Wed, Oct 06, 2010 - Page 9 News List

The world of the last Arctic hunters is vanishing

Global warming is having a very visible impact on Greenland’s Inughuit — the sea ice that has supported their way of life is melting and their villages are under threat

By Stephen Leonard  /  The Observer

mountain people

Living in the most northern permanently inhabited settlements in the world, the Inughuit people, or Polar Eskimos as they are often known, have eked out an existence in this Arctic desert in the northwest corner of Greenland for centuries.

The Inughuit are one of the smallest indigenous groups in the world with a population of just 800 people spread across the four settlements that make up the Thule region. More than 1,600km away from the capital, Nuuk, and occupying an unfeasibly remote corner of our world, the Inughuit enjoy their own distinct subculture based on the hunting of marine mammals.

Unlike other Inuit populations across the Arctic, the Inughuit have maintained where possible their ancient way of life, using kayaks and harpoons to hunt narwhal and traveling by dog-sled in the winter.

This unique way of life is now under threat. A tiny society whose basis is just a half dozen families, some of whom are descendants of the polar explorers Robert Peary and Matthew Henson, say they are being “squeezed” out of existence. Draconian hunting quotas have been imposed by politicians in the south, many of whom have never ventured this far north. The hunting restrictions have pushed up the cost of sea mammals and some Inughuit are switching to a Western diet of imported food.

Even if they can afford to eat their traditional diet, certain environmental groups advise them not to do so. The levels of mercury in some marine mammals are thought to pose a health hazard, and the risks of radioactive contamination from the nearby nuclear accident in 1968 when a US Air Force B-52 crash-landed with four hydrogen bombs on board are still unknown.

Speaking Inuktun

Some words and phrases that Stephen Leonard has found useful during his first month with the Inughuit:

qilalugaq qirniqtaq: narwhal (a small arctic whale)

puihi: seal

hila: weather, consciousness, mind

hikuqihuq: the sea is frozen over

qamutik: sledge

anurhaataitsiaqtuq: there is not much wind

taarileqihuq: it is getting dark

kapirlaktuq: the dark season begins

mannighariaqturnialuktuq: goes out to gather eggs

kinnguhaaqtuq: practice capsizing in a kayak

uqautsit: words, language

kaavikuluuq: Greenlandic polka

hagdunngitsorruanga: I am not joking

pinaloqatauhinnarialinga?: May I come hunting with you?

oqauhilerituunga: I am a linguist

takujaartorruagut: see you later

(Inuktun is not a written language and therefore the spelling of words varies.)

The one-price policy that used to operate across Greenland, effectively subsidizing the more remote settlements, has also been abolished, and the result is that the cost of living has rocketed.

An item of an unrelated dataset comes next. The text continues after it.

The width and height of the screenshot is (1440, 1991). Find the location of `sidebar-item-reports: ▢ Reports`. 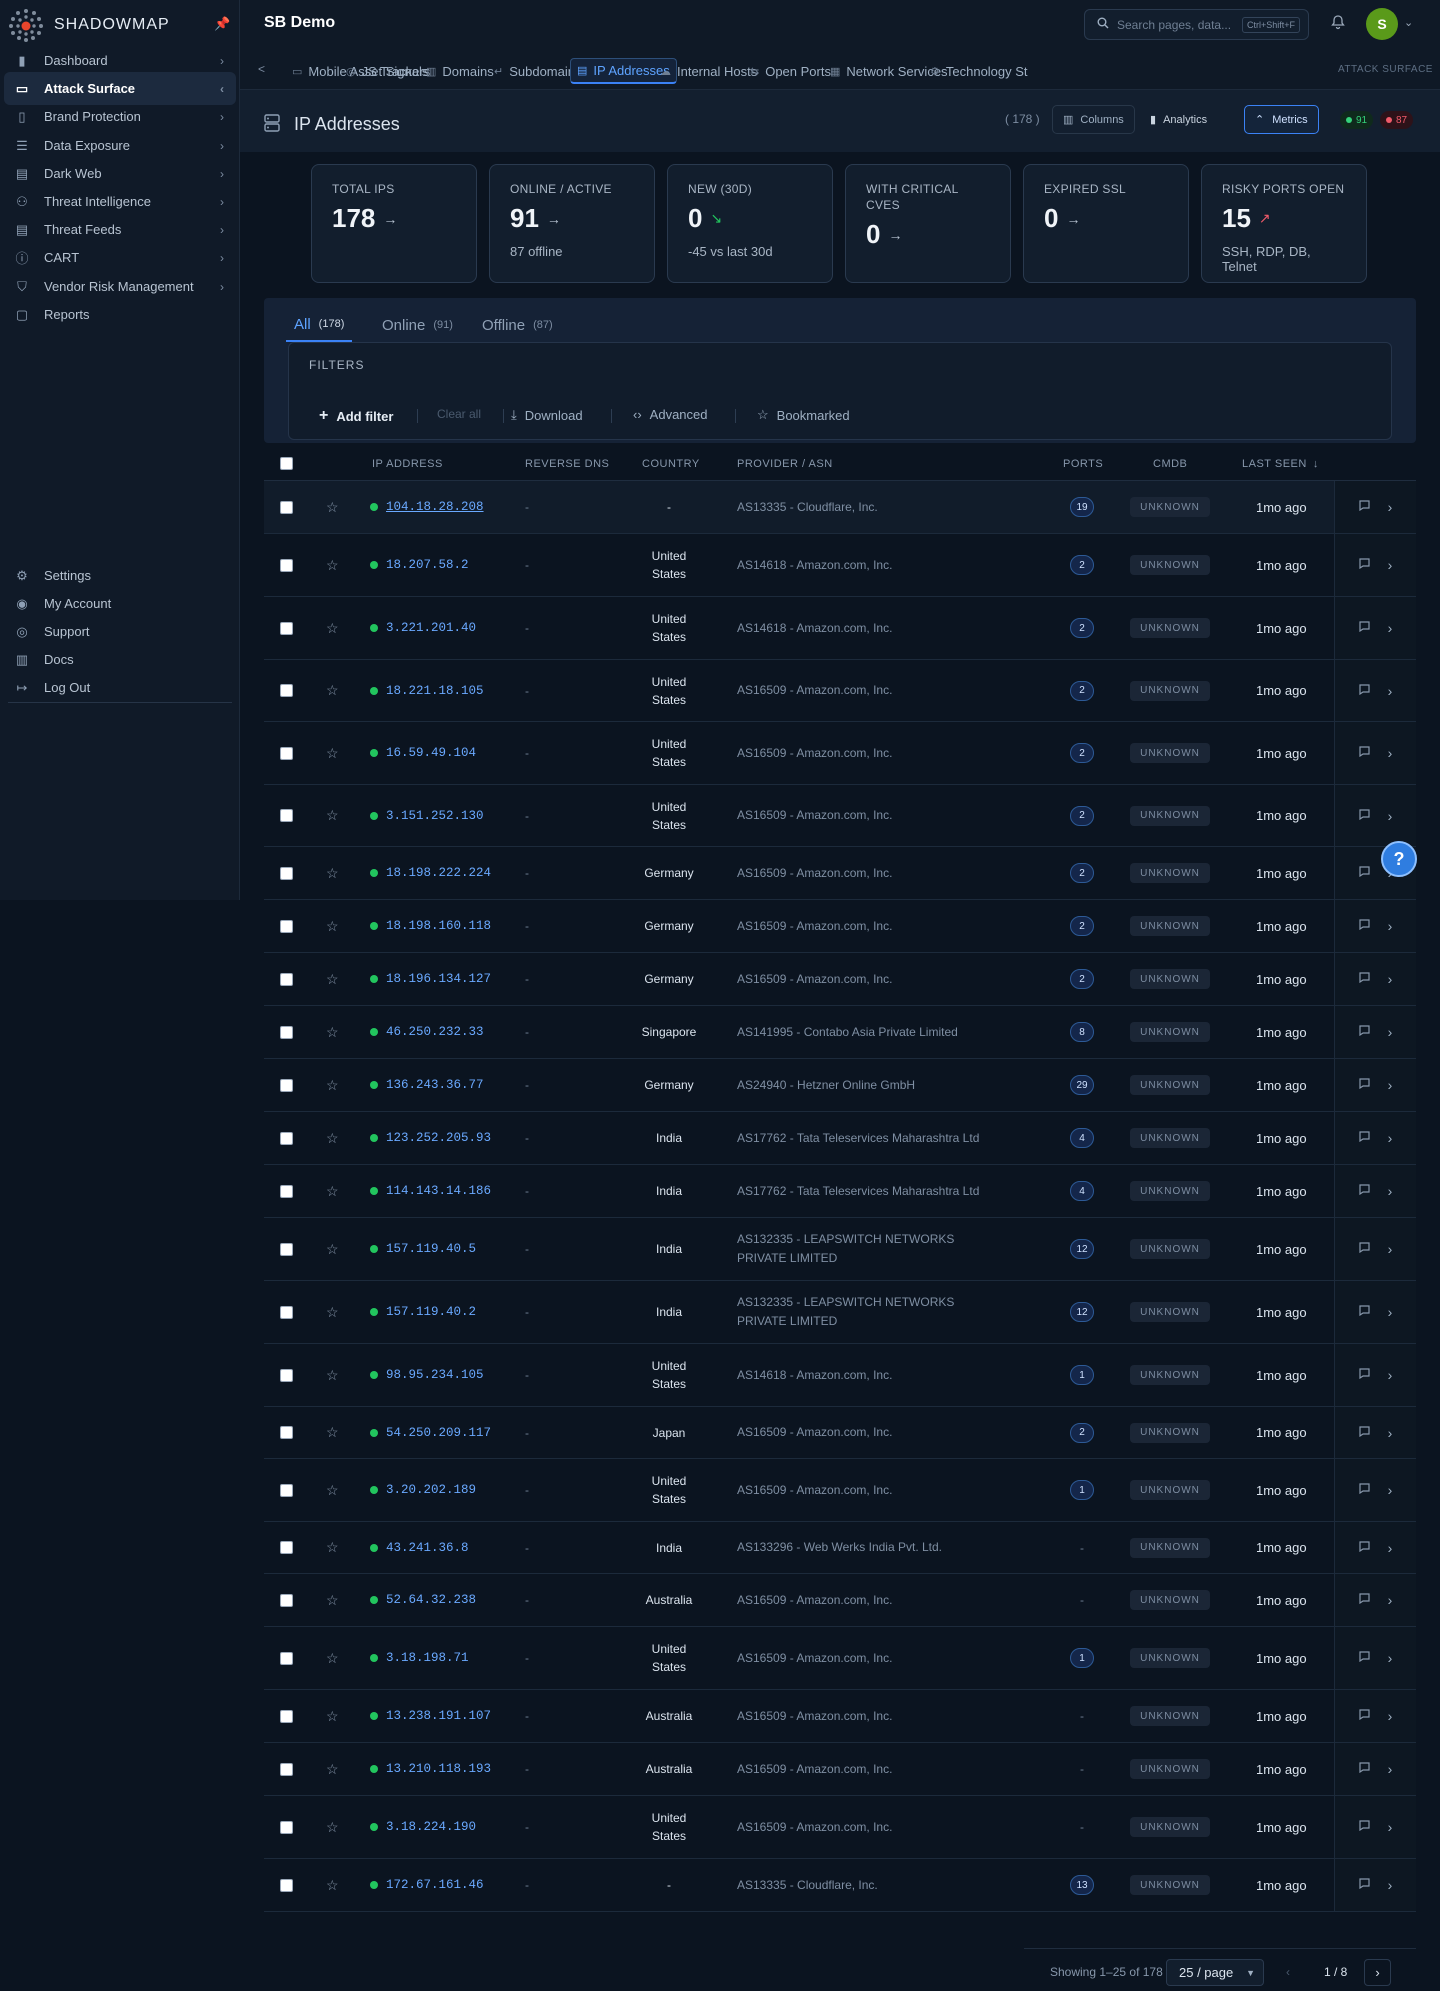

sidebar-item-reports: ▢ Reports is located at coordinates (120, 314).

Local people believe the government, which has self-rule within Denmark’s small commonwealth, has a hidden agenda to force out the people living in the most remote communities, creating three or four urban centers in Greenland and thus reducing the burdensome cost of servicing such isolated settlements.

My journey to Greenland took me through pretty, picture-postcard Ilulissat in the south. Here, small amphitheaters of ice seemed to go nowhere, just sitting and collecting dirt, before sinking into oblivion. As we skirted the ice sheet, heading northwards, it seemed gray and thinning. Lakes appeared all over the ice, a tragic testament of the all too rapidly changing natural environment.

It is a picture of transition, and a disturbing one at that: It speaks dislocation and a sense of foreboding.

The Inughuit, however, are already a people in exile. Qaanaaq, by far the largest Inughuit settlement, was established in 1953, when the Inughuit people were given three days to leave their ancient homeland in Uummannaq, 150km to the south, to make way for the controversial US air base at Thule. But now these displaced people face a new and unprecedented threat to their culture: global warming.

A local woman who has spent nearly all her life living in Qaanaaq stands in my green prefabricated wooden hut, on the vast polar bear and musk-oxen skins that cover the floor. Dried, pungent blubber sits on the racks outside. Looking out across Ingelfield Bay and the whale-shaped Herbert Island, toward the exploding icebergs that sit like vast lumps of polystyrene in the Murchison Sound, there is a sadness in her eyes.